## MATERIAL SUPPLIED
= Beginning of Section =

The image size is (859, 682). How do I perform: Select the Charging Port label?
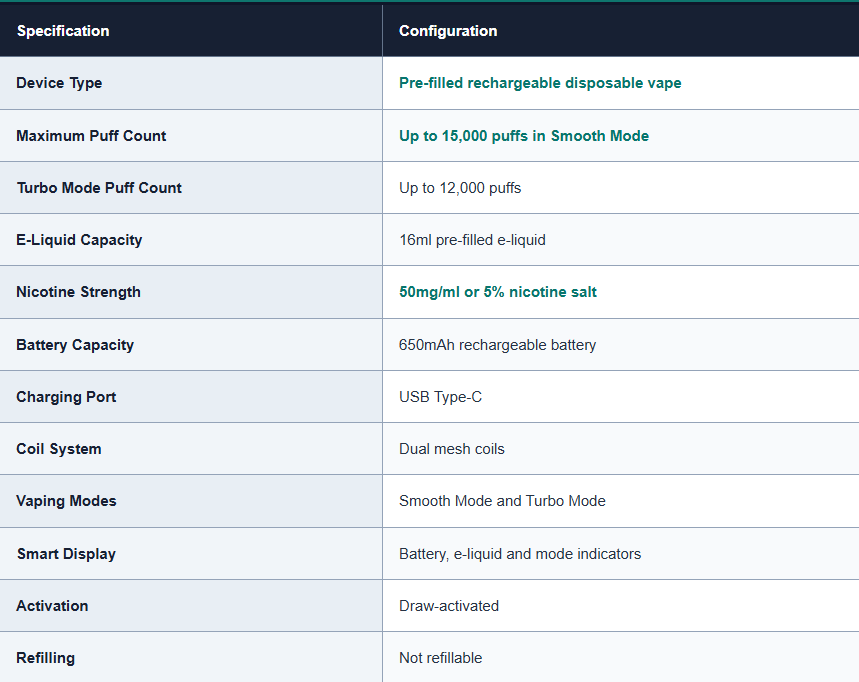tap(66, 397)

= End of Section =
= Beginning of Section =

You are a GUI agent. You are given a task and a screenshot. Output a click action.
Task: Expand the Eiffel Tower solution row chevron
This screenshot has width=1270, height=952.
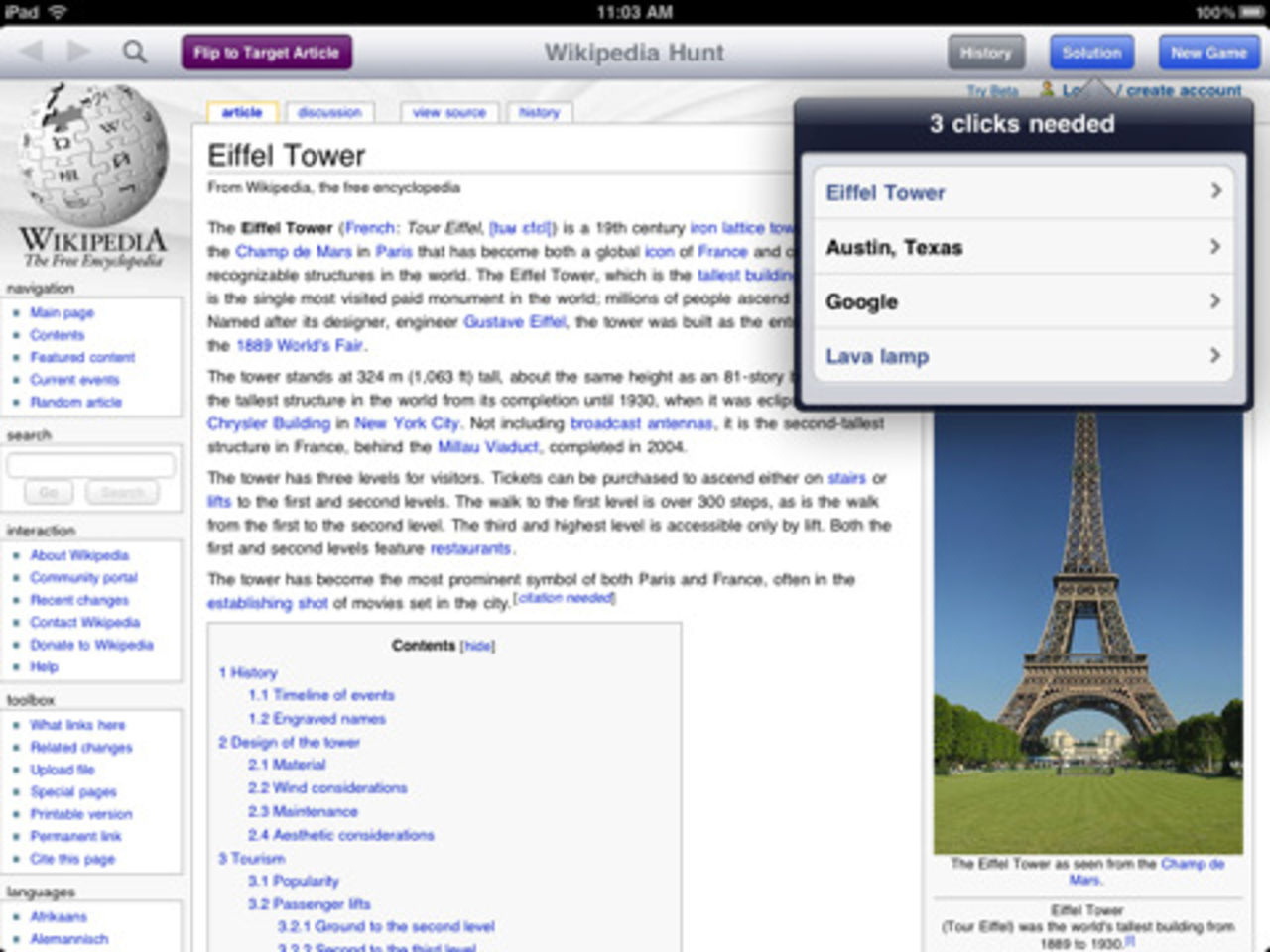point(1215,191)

= End of Section =
= Beginning of Section =

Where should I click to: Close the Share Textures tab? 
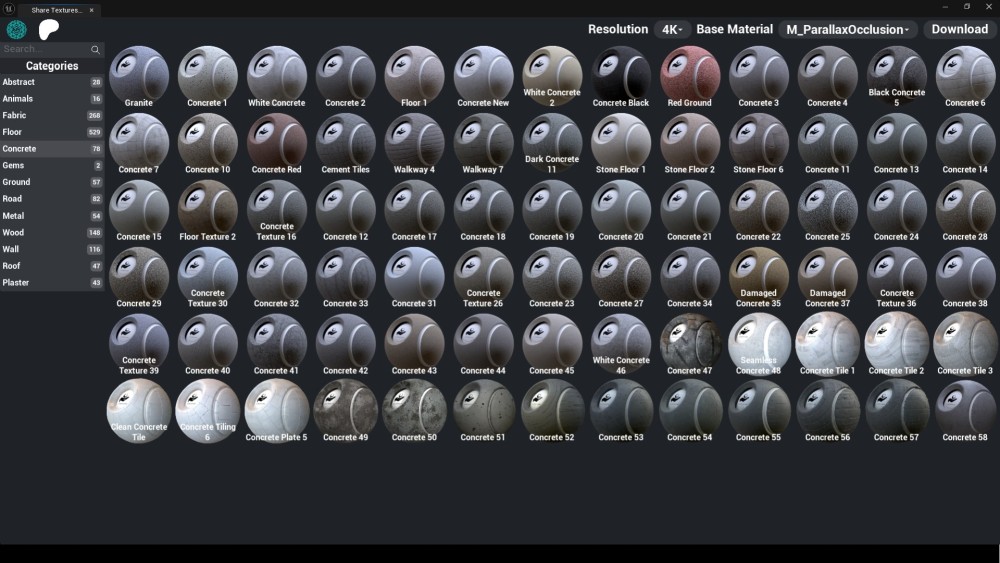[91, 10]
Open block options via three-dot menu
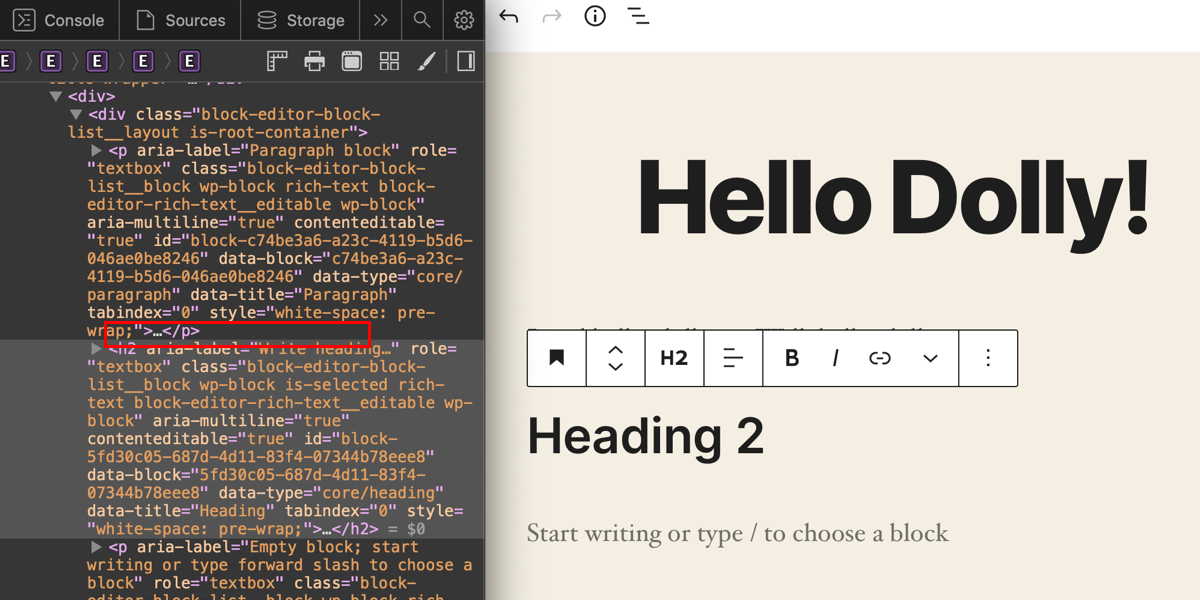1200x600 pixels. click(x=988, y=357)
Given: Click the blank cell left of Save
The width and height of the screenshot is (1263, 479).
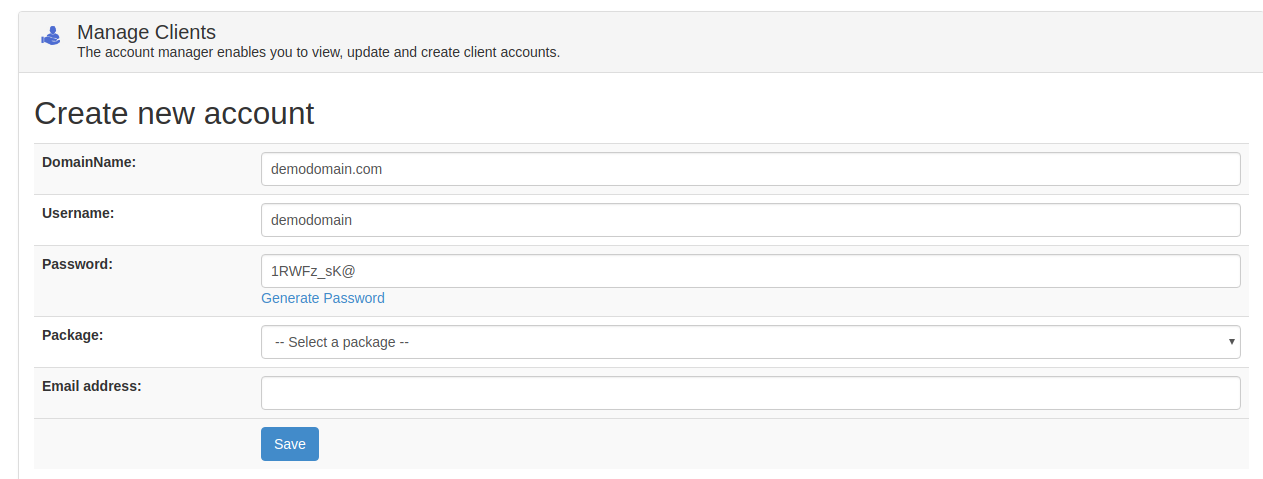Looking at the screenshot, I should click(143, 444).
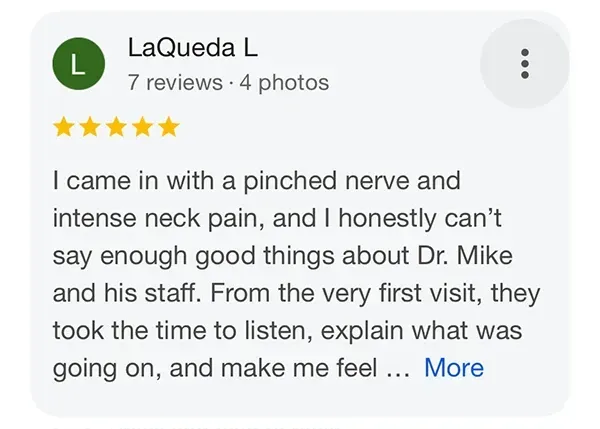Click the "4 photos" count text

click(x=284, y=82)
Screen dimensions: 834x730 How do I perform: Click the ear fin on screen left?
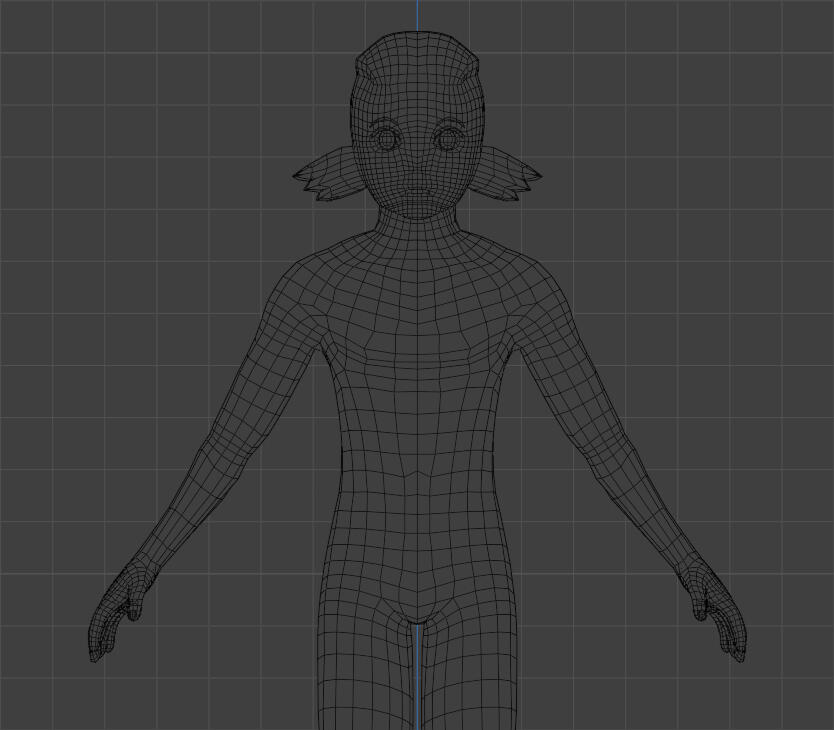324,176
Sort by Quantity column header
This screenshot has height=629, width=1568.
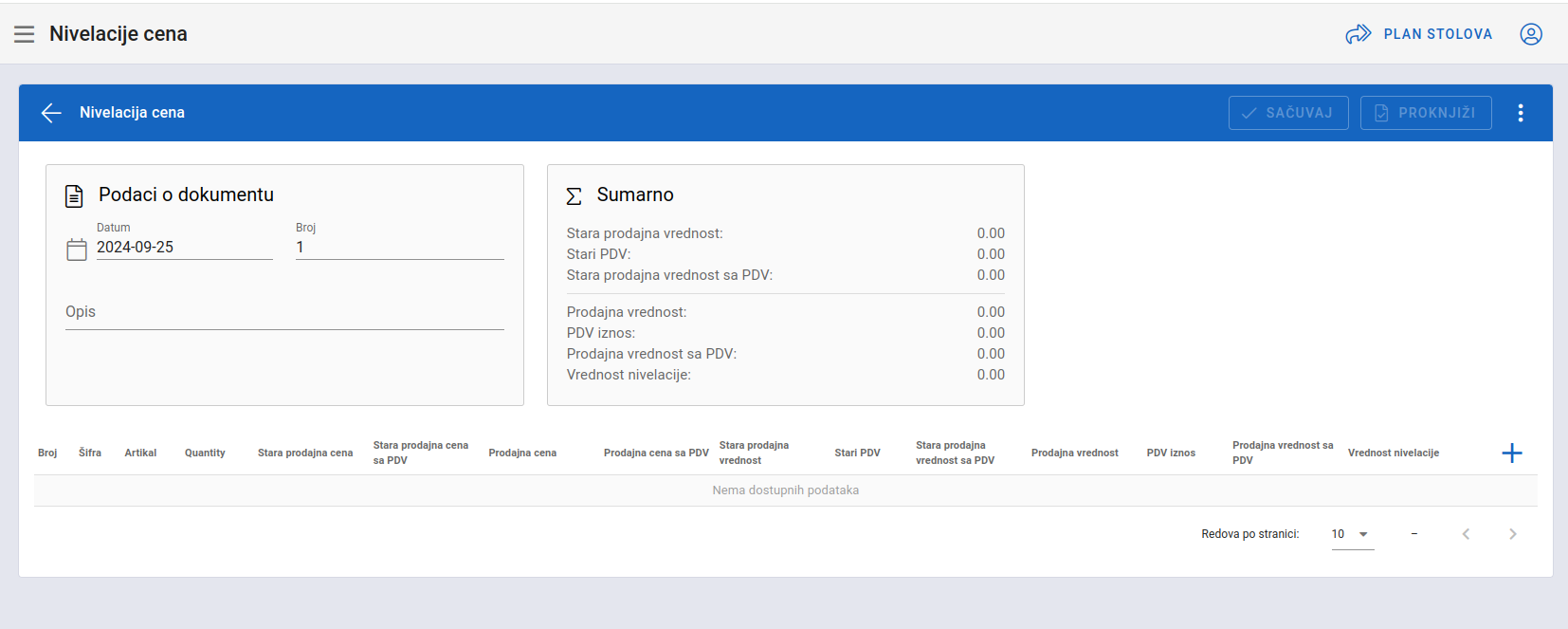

= End of Section =

## TASK STATEMENT
Within the data above, repeat exactly the lines from the one bearing "Open block options via three-dot menu" through the one bearing "Given: Click the blank cell left of Save". Include no pictures and nothing else.

## TASK RESULT
Open block options via three-dot menu
1200x600 pixels. click(x=988, y=357)
Given: Click the blank cell left of Save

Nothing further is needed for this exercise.